> Requirement
Your answer should be the complete set of entries, transcribed exactly.

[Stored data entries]
----

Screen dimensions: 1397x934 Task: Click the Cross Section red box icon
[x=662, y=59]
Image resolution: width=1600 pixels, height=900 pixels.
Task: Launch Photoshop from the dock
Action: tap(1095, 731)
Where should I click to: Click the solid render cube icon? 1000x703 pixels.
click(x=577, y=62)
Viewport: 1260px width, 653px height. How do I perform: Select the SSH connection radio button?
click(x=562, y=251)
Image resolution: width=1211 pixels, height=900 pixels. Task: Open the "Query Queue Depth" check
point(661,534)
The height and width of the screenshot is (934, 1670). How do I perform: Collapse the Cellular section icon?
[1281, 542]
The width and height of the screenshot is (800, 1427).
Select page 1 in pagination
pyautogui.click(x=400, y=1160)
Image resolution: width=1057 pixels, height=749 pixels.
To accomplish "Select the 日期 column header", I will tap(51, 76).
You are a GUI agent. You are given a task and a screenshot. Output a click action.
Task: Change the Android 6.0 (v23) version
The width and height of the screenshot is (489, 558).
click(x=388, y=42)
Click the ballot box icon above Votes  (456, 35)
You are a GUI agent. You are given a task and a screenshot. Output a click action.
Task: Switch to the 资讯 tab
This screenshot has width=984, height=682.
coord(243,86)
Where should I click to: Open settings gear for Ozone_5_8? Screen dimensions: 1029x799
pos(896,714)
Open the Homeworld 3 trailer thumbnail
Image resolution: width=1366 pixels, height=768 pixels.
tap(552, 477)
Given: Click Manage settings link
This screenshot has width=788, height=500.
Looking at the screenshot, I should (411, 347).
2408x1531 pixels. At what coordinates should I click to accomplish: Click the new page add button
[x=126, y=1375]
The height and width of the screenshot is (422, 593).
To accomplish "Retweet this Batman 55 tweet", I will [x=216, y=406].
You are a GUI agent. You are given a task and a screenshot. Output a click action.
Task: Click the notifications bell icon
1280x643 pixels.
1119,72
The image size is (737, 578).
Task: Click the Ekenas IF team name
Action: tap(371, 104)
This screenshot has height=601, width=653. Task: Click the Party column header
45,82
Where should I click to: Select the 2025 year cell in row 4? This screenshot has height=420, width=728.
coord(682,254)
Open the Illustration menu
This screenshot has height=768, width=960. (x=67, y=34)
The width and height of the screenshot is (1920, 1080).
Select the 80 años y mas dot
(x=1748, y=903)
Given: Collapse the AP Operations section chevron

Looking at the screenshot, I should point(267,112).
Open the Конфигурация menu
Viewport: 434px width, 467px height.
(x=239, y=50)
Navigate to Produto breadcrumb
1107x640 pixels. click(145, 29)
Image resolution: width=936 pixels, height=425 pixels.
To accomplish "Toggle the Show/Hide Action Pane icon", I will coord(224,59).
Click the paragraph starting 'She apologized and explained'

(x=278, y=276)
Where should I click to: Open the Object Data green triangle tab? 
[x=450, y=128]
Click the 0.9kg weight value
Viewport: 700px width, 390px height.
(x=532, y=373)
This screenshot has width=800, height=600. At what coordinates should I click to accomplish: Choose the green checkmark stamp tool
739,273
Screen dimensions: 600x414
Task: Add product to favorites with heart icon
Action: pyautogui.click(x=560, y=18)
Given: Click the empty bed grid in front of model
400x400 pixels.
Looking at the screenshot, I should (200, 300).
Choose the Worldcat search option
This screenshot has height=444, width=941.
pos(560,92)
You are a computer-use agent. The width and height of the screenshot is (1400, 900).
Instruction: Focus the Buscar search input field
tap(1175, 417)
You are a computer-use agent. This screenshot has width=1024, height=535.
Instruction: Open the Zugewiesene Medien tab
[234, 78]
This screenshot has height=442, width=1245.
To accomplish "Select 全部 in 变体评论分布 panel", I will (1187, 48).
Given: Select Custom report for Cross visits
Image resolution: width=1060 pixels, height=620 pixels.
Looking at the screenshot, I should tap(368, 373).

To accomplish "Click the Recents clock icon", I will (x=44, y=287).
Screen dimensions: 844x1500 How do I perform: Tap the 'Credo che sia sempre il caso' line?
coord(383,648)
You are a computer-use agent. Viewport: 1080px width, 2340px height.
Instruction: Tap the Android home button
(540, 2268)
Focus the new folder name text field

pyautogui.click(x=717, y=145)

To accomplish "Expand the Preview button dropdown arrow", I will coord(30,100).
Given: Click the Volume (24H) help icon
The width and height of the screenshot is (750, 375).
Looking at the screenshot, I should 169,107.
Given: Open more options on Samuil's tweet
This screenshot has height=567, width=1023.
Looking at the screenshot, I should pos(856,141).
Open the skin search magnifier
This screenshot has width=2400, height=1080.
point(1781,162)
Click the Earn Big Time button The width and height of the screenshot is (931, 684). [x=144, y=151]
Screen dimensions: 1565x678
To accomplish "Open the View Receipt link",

----

> Problem solution
Screen dimensions: 1397x934 Task: Click the Cross Section red box icon
[x=662, y=59]
Image resolution: width=1600 pixels, height=900 pixels.
Task: Launch Photoshop from the dock
Action: tap(1095, 731)
Where should I click to: Click the solid render cube icon? 1000x703 pixels.
click(x=577, y=62)
Viewport: 1260px width, 653px height. How do I perform: Select the SSH connection radio button?
click(x=562, y=251)
Image resolution: width=1211 pixels, height=900 pixels. Task: Open the "Query Queue Depth" check
point(661,534)
The height and width of the screenshot is (934, 1670). How do I perform: Collapse the Cellular section icon?
[1281, 542]
The width and height of the screenshot is (800, 1427).
Select page 1 in pagination
pyautogui.click(x=400, y=1160)
Image resolution: width=1057 pixels, height=749 pixels.
To accomplish "Select the 日期 column header", I will tap(51, 76).
You are a GUI agent. You are given a task and a screenshot. Output a click action.
Task: Change the Android 6.0 (v23) version
The width and height of the screenshot is (489, 558).
click(x=388, y=42)
Click the ballot box icon above Votes  (456, 35)
You are a GUI agent. You are given a task and a screenshot. Output a click action.
Task: Switch to the 资讯 tab
This screenshot has width=984, height=682.
coord(243,86)
Where should I click to: Open settings gear for Ozone_5_8? Screen dimensions: 1029x799
pos(896,714)
Open the Homeworld 3 trailer thumbnail
Image resolution: width=1366 pixels, height=768 pixels.
tap(552, 477)
Given: Click Manage settings link
This screenshot has width=788, height=500.
Looking at the screenshot, I should (411, 347).
2408x1531 pixels. At what coordinates should I click to accomplish: Click the new page add button
[x=126, y=1375]
The height and width of the screenshot is (422, 593).
To accomplish "Retweet this Batman 55 tweet", I will [x=216, y=406].
You are a GUI agent. You are given a task and a screenshot. Output a click action.
Task: Click the notifications bell icon
1280x643 pixels.
1119,72
The image size is (737, 578).
Task: Click the Ekenas IF team name
Action: tap(371, 104)
This screenshot has height=601, width=653. Task: Click the Party column header
45,82
Where should I click to: Select the 2025 year cell in row 4? This screenshot has height=420, width=728.
coord(682,254)
Open the Illustration menu
This screenshot has height=768, width=960. (x=67, y=34)
The width and height of the screenshot is (1920, 1080).
Select the 80 años y mas dot
(x=1748, y=903)
Given: Collapse the AP Operations section chevron

Looking at the screenshot, I should point(267,112).
Open the Конфигурация menu
Viewport: 434px width, 467px height.
(x=239, y=50)
Navigate to Produto breadcrumb
1107x640 pixels. click(145, 29)
Image resolution: width=936 pixels, height=425 pixels.
To accomplish "Toggle the Show/Hide Action Pane icon", I will coord(224,59).
Click the paragraph starting 'She apologized and explained'

(x=278, y=276)
Where should I click to: Open the Object Data green triangle tab? 
[x=450, y=128]
Click the 0.9kg weight value
Viewport: 700px width, 390px height.
(x=532, y=373)
This screenshot has width=800, height=600. At what coordinates should I click to accomplish: Choose the green checkmark stamp tool
739,273
Screen dimensions: 600x414
Task: Add product to favorites with heart icon
Action: pyautogui.click(x=560, y=18)
Given: Click the empty bed grid in front of model
400x400 pixels.
Looking at the screenshot, I should (200, 300).
Choose the Worldcat search option
This screenshot has height=444, width=941.
pos(560,92)
You are a computer-use agent. The width and height of the screenshot is (1400, 900).
Instruction: Focus the Buscar search input field
tap(1175, 417)
You are a computer-use agent. This screenshot has width=1024, height=535.
Instruction: Open the Zugewiesene Medien tab
[234, 78]
This screenshot has height=442, width=1245.
To accomplish "Select 全部 in 变体评论分布 panel", I will (1187, 48).
Given: Select Custom report for Cross visits
Image resolution: width=1060 pixels, height=620 pixels.
Looking at the screenshot, I should tap(368, 373).

To accomplish "Click the Recents clock icon", I will (x=44, y=287).
Screen dimensions: 844x1500 How do I perform: Tap the 'Credo che sia sempre il caso' line?
coord(383,648)
You are a computer-use agent. Viewport: 1080px width, 2340px height.
Instruction: Tap the Android home button
(540, 2268)
Focus the new folder name text field

pyautogui.click(x=717, y=145)

To accomplish "Expand the Preview button dropdown arrow", I will coord(30,100).
Given: Click the Volume (24H) help icon
The width and height of the screenshot is (750, 375).
Looking at the screenshot, I should 169,107.
Given: Open more options on Samuil's tweet
This screenshot has height=567, width=1023.
Looking at the screenshot, I should pos(856,141).
Open the skin search magnifier
This screenshot has width=2400, height=1080.
point(1781,162)
Click the Earn Big Time button The width and height of the screenshot is (931, 684). [x=144, y=151]
Screen dimensions: 1565x678
To accomplish "Open the View Receipt link",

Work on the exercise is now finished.